TEXTE DE LA PAGE —
========

Arrêt du 18 novembre 2004
Ire Cour de droit public

MM. les Juges Aemisegger, Président de la Cour et Président du Tribunal
fédéral, Aeschlimann, Reeb, Féraud et Eusebio.
Greffier: M. Zimmermann.

Conseil d'Etat du canton du Valais, 1950 Sion,
recourant,

contre

WWF Suisse, Hohlstrasse 110, 8004 Zurich,
intimé, représenté par Me Raphaël Dallèves, avocat,
Tribunal cantonal du canton du Valais, Cour de droit public, Palais de
Justice, avenue Mathieu-Schiner 1,
1950 Sion 2.

ordre de tir visant la louve de "Pontimia" dans le Zwischberfental; décision
d'irrecevabilité,

recours de droit administratif contre l'arrêt du Tribunal cantonal du canton
du Valais du 29 avril 2004.

Faits:

A.
Le loup (canis lupus) est une espèce protégée (Annexe II à la Convention
relative à la conservation de la vie sauvage et du milieu naturel de
l'Europe, entrée en vigueur pour la Suisse le 1er juin 1982, RS 0.455; art. 2
de la loi fédérale sur la chasse et la protection des mammifères et oiseaux
sauvages, du 20 juin 1986, - LChP, RS 922.0, mis en relation avec l'art. 7
al. 1 de la même loi). Aux termes de l'art. 12 LChP, les cantons peuvent
ordonner ou autoriser en tout temps des mesures contre certains animaux
protégés, lorsqu'ils causent des dégâts importants; seuls des personnes
titulaires d'une autorisation de chasser ou des organes de surveillance
peuvent être chargés de l'exécution de ces mesures (al. 2). Le Conseil
fédéral peut désigner des espèces protégées pour lesquelles la compétence
d'ordonner ces mesures appartient à l'Office fédéral de l'environnement, des
forêts et du paysage (ci-après: l'Office fédéral; al. 2bis). A teneur de
l'art. 10 al. 1 let. a de l'ordonnance sur la chasse (OChP; RS 922.01), la
Confédération prend à sa charge 80% des frais d'indemnisation pour les dégâts
causés par des loups. L'Office fédéral établit des conceptions applicables
aux espèces animales visées à l'al. 1; ces conceptions contiennent notamment
des principes régissant la protection, le tir ou la capture des animaux, la
prévention et la constatation des dégâts, ainsi que le versement d'indemnités
pour les mesures de prévention (art. 10 al. 6 OChP).

========

LIGNES ENREGISTRÉES —
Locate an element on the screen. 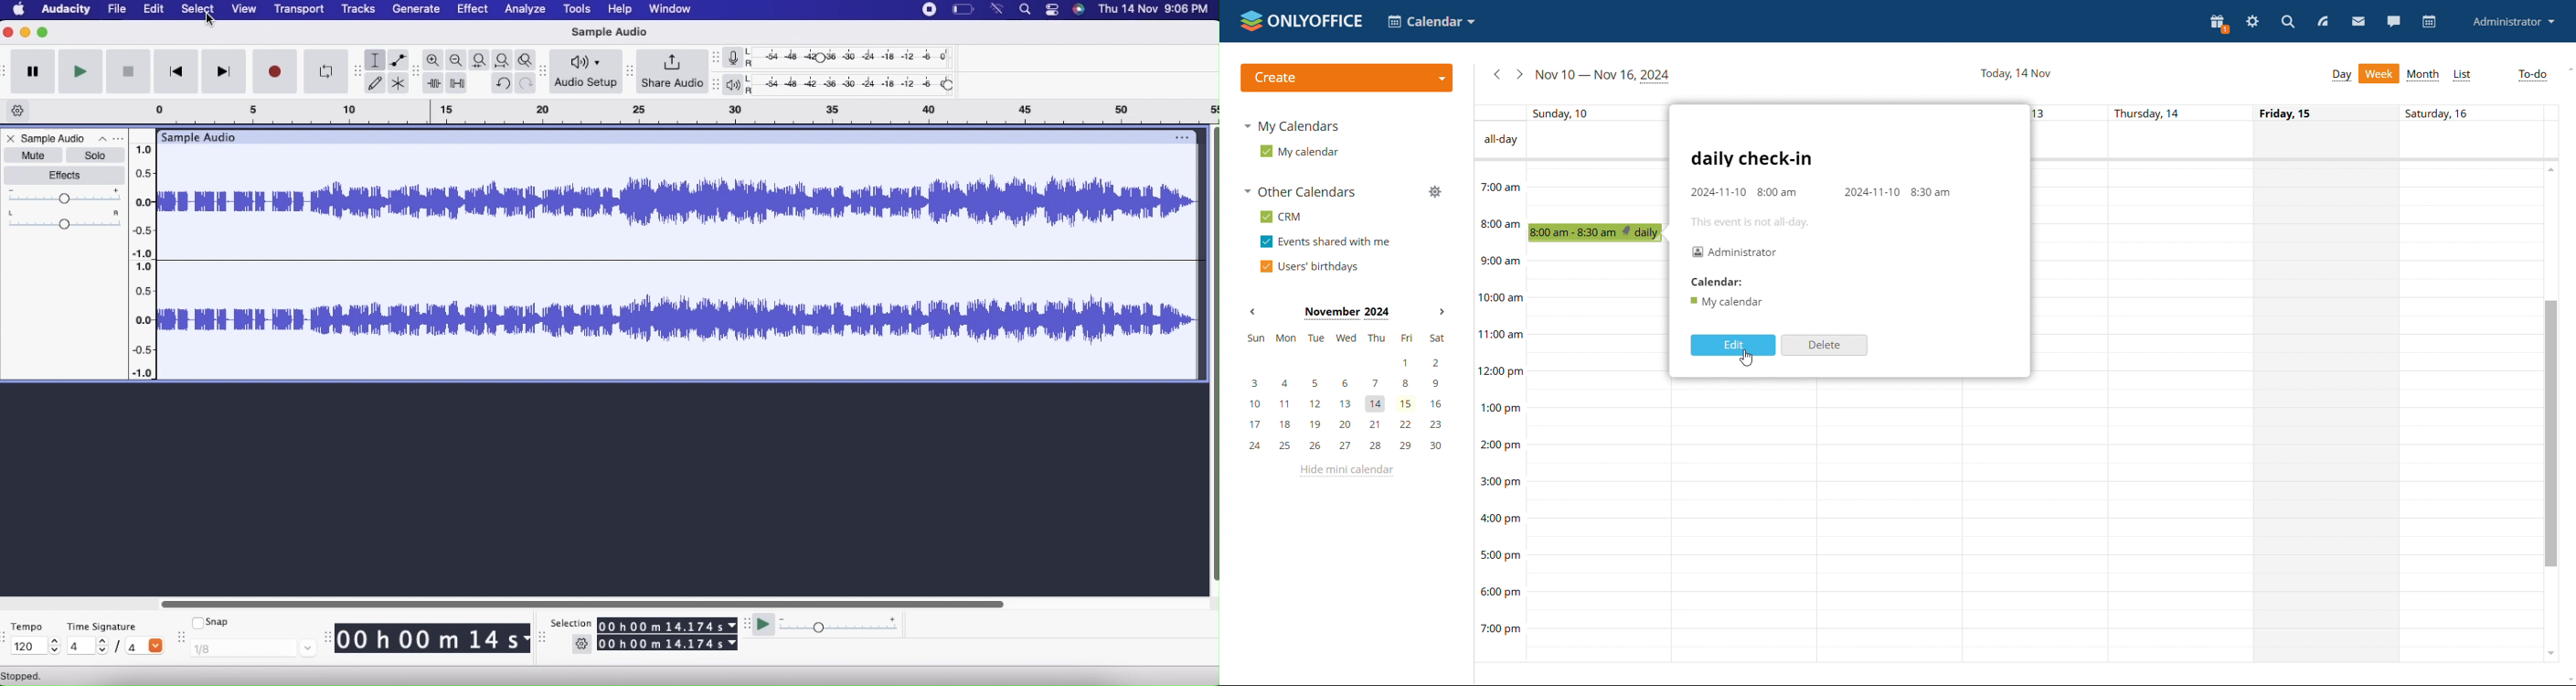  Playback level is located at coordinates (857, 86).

========

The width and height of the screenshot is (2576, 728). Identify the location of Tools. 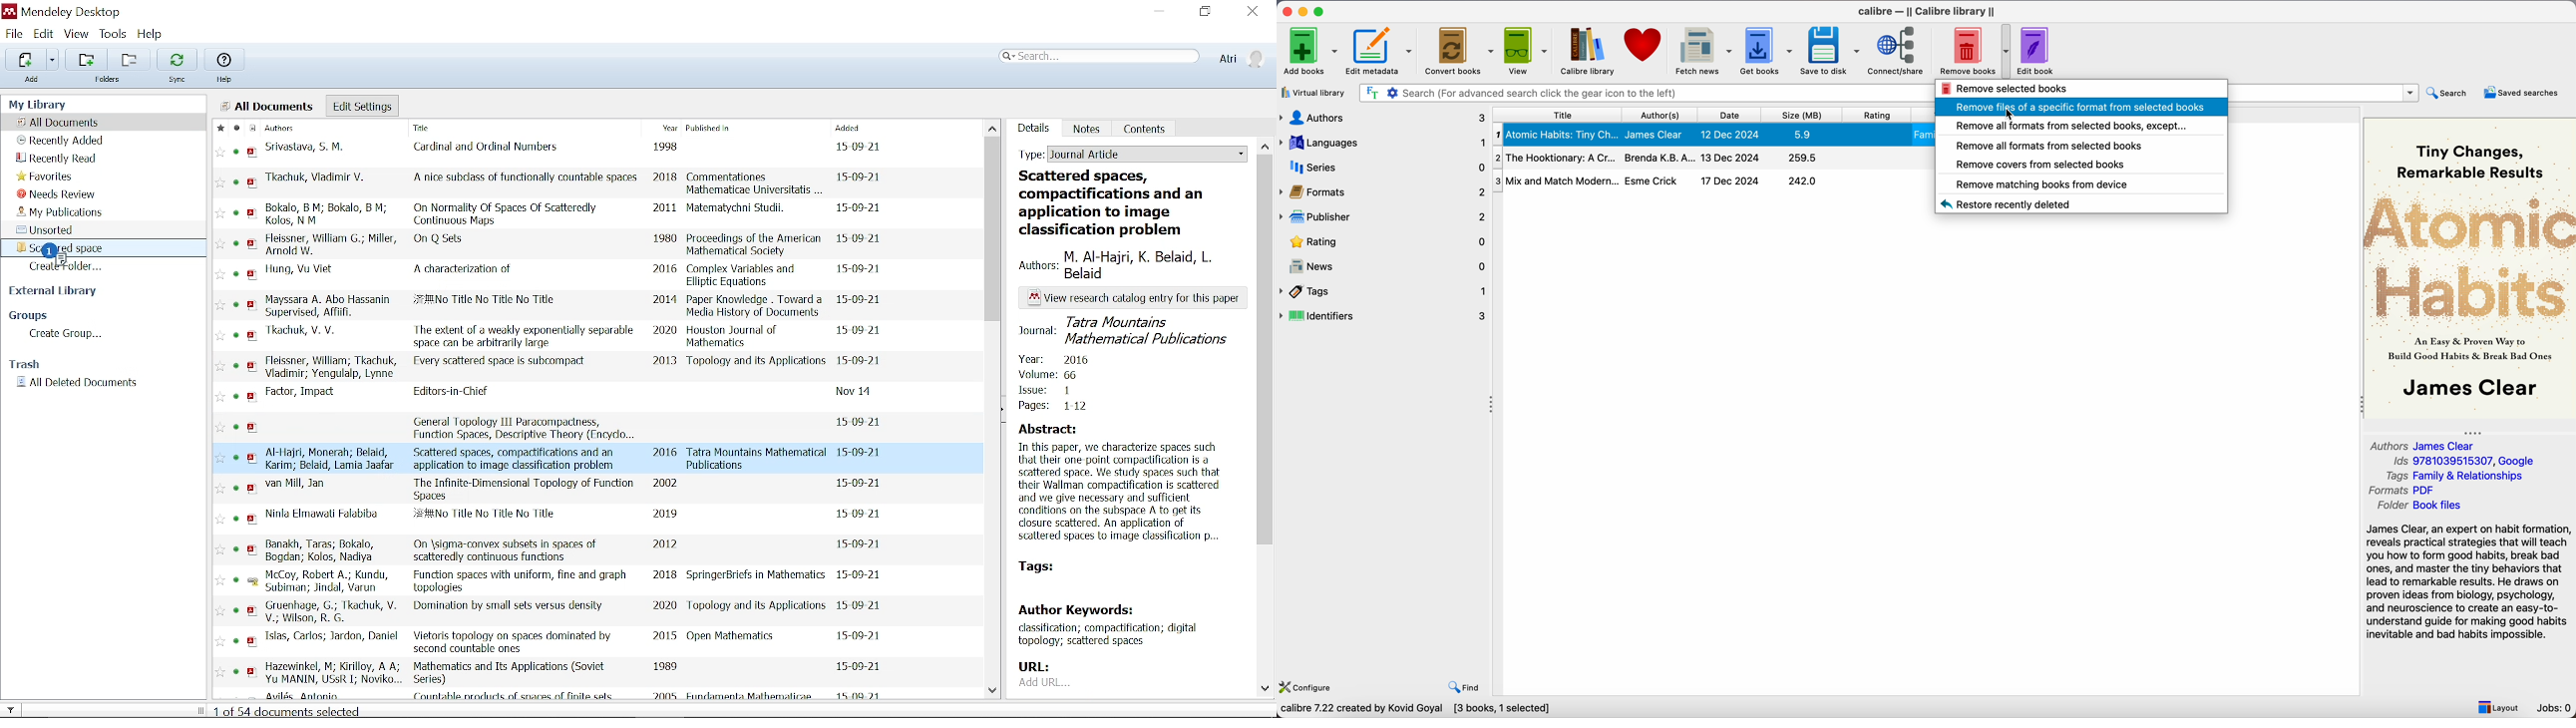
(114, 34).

========

TRAVAIL DEMANDÉ —
**1)** Citez le texte de la page de « MM. les Juges » jusqu'à « 1950 Sion 2. » inclus.
**2)** Expliquez en une à trois phrases, d'après le texte de la page, à quelle condition les cantons peuvent prendre des mesures contre certains animaux protégés et qui peut en être chargé.
**3)** Selon le texte de la page, quelle part des frais d'indemnisation pour les dégâts causés par des loups la Confédération prend-elle à sa charge ?
Servez-vous uniquement du texte de la page.

RÉSULTATS FINAUX —
**1)**
MM. les Juges Aemisegger, Président de la Cour et Président du Tribunal
fédéral, Aeschlimann, Reeb, Féraud et Eusebio.
Greffier: M. Zimmermann.

Conseil d'Etat du canton du Valais, 1950 Sion,
recourant,

contre

WWF Suisse, Hohlstrasse 110, 8004 Zurich,
intimé, représenté par Me Raphaël Dallèves, avocat,
Tribunal cantonal du canton du Valais, Cour de droit public, Palais de
Justice, avenue Mathieu-Schiner 1,
1950 Sion 2.

**2)** Selon l'art. 12 LChP, les cantons peuvent ordonner ou autoriser en tout temps des mesures contre certains animaux protégés lorsque ceux-ci causent des dégâts importants. Seules des personnes titulaires d'une autorisation de chasser ou des organes de surveillance peuvent être chargés de l'exécution de ces mesures.

**3)** La Confédération prend à sa charge 80 % de ces frais.